When Tideway first started issuing green bonds, it was a relatively new concept in the UK, with only a small handful of companies issuing similar sustainable financial instruments. “People thought it was a nice to have but didn’t see much value in it.” 

Three years later, and green financing is exploding. “There is increasing evidence that by being sustainable, we attract a wider range of investors, which makes execution safer and we get better terms,” says Faden. “Sustainable is quickly becoming the default, and I think that we’re moving quickly to a point where sustainable financing will no longer be the exception.”

Raising cash out of lockdown

Under the shadow of COVID-19, Tideway’s green bonds have performed well.
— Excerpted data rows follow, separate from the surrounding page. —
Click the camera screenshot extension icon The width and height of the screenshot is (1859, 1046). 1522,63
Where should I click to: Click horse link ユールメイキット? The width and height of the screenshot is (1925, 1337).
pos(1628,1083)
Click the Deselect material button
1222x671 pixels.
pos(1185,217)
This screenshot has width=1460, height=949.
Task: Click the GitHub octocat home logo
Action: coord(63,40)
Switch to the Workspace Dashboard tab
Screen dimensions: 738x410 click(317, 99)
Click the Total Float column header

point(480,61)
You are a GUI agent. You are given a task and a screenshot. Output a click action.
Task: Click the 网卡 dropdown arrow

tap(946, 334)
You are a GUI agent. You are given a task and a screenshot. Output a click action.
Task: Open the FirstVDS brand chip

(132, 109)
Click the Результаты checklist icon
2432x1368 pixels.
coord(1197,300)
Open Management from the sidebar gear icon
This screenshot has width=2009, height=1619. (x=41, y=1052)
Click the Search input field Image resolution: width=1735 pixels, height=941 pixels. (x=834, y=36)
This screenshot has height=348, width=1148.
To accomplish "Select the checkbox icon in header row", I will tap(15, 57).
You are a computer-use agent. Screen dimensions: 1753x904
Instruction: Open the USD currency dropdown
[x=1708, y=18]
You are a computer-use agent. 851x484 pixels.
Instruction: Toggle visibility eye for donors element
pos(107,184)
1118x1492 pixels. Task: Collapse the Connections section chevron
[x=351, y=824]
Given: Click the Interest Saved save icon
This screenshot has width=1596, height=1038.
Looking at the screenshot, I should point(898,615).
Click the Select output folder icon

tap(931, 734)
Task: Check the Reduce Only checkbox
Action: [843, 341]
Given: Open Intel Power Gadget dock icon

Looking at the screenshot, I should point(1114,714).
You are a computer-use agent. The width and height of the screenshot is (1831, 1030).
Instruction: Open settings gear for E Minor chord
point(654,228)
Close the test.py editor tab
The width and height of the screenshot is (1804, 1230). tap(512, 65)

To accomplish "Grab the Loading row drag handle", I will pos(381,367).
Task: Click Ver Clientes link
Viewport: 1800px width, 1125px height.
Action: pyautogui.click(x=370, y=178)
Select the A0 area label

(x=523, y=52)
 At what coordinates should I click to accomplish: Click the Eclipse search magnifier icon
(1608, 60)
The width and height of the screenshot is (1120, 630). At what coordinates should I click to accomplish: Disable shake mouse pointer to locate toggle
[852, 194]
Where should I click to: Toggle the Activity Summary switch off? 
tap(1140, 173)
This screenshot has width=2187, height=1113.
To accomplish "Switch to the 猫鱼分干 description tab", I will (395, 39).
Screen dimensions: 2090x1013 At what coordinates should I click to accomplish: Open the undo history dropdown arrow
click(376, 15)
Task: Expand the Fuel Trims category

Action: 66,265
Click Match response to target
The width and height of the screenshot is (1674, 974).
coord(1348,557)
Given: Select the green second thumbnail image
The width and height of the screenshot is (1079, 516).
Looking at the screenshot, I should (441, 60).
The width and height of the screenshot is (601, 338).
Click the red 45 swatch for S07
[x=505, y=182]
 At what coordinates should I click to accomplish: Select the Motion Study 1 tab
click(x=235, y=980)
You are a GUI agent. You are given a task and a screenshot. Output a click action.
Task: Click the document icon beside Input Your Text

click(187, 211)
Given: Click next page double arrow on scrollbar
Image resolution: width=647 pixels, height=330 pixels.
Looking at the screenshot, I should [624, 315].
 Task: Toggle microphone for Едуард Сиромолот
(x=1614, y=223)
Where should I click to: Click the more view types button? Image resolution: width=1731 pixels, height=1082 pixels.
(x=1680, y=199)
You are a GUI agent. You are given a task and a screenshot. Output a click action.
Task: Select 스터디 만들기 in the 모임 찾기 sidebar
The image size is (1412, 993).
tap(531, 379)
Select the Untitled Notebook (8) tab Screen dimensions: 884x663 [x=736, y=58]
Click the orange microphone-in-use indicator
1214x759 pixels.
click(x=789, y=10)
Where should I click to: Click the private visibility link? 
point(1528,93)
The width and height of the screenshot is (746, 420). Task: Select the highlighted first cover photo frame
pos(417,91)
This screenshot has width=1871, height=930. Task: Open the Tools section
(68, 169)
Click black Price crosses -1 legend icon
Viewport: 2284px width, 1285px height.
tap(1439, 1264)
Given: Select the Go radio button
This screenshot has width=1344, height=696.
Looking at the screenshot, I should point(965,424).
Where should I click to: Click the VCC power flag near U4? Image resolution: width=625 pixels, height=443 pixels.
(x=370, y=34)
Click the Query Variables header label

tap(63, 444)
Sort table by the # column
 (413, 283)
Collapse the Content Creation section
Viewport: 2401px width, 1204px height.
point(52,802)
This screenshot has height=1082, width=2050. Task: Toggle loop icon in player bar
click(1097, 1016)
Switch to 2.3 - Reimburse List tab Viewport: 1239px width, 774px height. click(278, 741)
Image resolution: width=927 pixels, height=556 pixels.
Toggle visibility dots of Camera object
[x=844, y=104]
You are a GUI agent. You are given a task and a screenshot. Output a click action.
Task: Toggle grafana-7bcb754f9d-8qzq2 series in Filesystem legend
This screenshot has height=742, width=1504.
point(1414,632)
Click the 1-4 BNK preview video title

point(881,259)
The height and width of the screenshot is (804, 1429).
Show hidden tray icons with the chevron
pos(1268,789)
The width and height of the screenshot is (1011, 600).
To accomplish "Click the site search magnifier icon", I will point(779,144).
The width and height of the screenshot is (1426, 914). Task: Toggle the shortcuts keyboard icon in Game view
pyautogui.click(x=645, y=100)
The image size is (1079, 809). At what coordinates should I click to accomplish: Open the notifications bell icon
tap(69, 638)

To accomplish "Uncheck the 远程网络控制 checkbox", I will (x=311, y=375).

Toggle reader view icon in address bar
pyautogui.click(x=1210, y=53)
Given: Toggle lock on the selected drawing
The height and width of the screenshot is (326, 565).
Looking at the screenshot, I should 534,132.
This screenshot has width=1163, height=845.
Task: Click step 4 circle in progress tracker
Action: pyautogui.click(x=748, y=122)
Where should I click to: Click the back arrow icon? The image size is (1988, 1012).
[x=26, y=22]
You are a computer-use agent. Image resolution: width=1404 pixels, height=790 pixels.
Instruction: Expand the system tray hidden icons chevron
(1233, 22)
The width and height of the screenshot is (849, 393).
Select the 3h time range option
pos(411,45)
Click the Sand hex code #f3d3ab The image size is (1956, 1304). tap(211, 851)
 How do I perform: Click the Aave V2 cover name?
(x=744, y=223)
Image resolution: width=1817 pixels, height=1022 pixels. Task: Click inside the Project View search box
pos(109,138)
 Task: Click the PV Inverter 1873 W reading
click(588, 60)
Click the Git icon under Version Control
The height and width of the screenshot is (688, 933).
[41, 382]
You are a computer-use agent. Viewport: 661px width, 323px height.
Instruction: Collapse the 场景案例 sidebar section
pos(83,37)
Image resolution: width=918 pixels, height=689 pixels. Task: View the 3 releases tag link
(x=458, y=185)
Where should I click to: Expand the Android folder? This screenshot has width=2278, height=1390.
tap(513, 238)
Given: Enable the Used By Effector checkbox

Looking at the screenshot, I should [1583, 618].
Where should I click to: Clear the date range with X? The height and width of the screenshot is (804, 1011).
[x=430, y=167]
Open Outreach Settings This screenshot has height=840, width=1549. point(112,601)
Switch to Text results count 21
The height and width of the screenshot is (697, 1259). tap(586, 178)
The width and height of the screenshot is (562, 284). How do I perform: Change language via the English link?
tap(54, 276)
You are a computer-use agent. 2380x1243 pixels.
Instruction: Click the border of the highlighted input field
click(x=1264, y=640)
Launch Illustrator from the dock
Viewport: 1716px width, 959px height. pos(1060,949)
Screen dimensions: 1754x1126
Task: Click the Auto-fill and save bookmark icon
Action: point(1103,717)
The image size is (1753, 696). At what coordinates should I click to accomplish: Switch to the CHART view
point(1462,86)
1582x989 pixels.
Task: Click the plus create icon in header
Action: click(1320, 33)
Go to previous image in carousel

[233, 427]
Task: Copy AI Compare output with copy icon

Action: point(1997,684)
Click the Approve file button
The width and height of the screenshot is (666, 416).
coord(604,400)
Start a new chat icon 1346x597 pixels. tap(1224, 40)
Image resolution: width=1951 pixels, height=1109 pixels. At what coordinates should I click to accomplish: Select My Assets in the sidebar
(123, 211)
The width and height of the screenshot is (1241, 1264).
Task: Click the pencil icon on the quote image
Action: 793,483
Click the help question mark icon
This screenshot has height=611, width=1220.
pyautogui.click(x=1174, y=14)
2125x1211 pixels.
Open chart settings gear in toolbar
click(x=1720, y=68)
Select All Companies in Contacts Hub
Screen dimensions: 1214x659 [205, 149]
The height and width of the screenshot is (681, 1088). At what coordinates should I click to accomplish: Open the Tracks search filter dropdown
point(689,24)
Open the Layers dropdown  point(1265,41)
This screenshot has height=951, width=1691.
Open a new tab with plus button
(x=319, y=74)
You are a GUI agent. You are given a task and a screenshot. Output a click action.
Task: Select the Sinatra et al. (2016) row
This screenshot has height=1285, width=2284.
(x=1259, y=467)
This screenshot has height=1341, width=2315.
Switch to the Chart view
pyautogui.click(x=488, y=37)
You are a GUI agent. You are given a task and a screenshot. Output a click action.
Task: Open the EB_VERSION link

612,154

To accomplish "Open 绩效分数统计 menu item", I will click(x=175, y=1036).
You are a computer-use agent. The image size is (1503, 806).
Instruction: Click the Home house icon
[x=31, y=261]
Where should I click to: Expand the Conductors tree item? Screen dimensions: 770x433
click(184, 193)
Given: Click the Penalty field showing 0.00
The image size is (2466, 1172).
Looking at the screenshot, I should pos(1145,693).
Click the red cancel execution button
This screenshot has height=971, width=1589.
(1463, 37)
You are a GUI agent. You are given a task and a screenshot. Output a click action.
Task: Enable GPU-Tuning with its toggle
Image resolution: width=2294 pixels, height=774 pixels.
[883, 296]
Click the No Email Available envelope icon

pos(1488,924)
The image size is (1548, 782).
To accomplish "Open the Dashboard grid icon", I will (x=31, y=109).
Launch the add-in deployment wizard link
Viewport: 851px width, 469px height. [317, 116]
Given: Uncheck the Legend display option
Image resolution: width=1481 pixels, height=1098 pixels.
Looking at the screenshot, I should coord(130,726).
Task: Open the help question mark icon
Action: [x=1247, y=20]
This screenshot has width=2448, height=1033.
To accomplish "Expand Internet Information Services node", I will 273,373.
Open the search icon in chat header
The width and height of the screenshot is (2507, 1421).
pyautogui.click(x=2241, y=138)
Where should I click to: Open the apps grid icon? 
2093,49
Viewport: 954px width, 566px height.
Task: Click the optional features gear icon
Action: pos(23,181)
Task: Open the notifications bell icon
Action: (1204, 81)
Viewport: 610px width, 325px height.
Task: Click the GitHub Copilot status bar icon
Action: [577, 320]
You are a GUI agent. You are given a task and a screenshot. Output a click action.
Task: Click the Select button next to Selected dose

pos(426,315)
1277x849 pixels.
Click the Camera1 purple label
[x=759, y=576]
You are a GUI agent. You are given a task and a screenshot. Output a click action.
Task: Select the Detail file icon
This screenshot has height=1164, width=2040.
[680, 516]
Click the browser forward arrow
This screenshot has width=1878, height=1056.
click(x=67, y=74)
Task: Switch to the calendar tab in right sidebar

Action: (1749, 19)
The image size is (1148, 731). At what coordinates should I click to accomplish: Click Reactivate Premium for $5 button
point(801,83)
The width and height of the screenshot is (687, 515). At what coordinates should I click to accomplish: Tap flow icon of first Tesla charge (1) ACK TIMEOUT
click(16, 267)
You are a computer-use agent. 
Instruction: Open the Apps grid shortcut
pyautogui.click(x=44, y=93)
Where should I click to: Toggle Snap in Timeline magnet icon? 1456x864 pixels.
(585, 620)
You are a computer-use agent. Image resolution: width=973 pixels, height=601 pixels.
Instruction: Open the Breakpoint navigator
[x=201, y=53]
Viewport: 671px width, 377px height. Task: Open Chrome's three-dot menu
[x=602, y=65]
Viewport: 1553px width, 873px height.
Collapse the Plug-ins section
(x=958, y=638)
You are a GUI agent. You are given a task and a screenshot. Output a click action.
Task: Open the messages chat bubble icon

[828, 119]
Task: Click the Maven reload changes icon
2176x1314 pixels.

Faden says that companies with good environmental credentials had debt and equity that performed better than others in March, when COVID really hit in Europe.

Faden believes that sustainable financing could be a solution for many companies looking to raise cash as we ease out of lockdown. For one thing, it attracts a wider range of investors – those with specific mandates to invest in sustainable assets. 

“I can attract all of the investors that are interested in infrastructure, or in regulated assets and the water sector. But I also attract all of the investors that have a specific mandate in sustainability,” Faden explains. “That reduces the risk of execution and potentially enables more competition, better pricing, and more importantly, more certainty of getting a deal done.”

From an investor perspective, sustainable investments are perceived as less risky, says Faden. As green bonds and other sustainable financial instruments are usually third-party certified as compliant with sustainable standards, it’s easier to do due diligence. 

“Most entities in Europe will follow the International Capital Market Association’s green bond principles,” says Faden. “Investors will come in knowing that they’re buying into something that – all being equal – is likely to be less risky.”

Green bond challenges

The challenge when it comes to issuing green bonds is in the initial phase of setting up. This involves getting the attention of the executive team and board and getting the go-ahead to proceed in the creation of the bonds. It takes a fair amount of work and cost to put together a sustainable finance framework – though for medium and large entities, the expense is fairly modest compared to other expenses involved in issuing financing. It also involves working closely with other teams within the business, which Faden described as a rewarding process. 

“The finance team isn’t going to make a company sustainable – either it is operating sustainably, or it isn’t. The finance team finds people doing the right thing and works with them to put together the framework.”

Opening new doors

Past that initial hurdle, Tideway’s company and board whole-heartedly embraced green financing. “We haven’t looked back. Everyone is very pleased with the outcome,” says Faden.

“Consider sustainable finance very seriously, because in the current environment, it will open some new doors. There is a lot of help out there, for example Accounting For Sustainability has published some really helpful guides on how to raise sustainable finance. There’s a lot of help out there to get it off the ground. I think, in a difficult environment, it will facilitate raising money and reaching new investors.”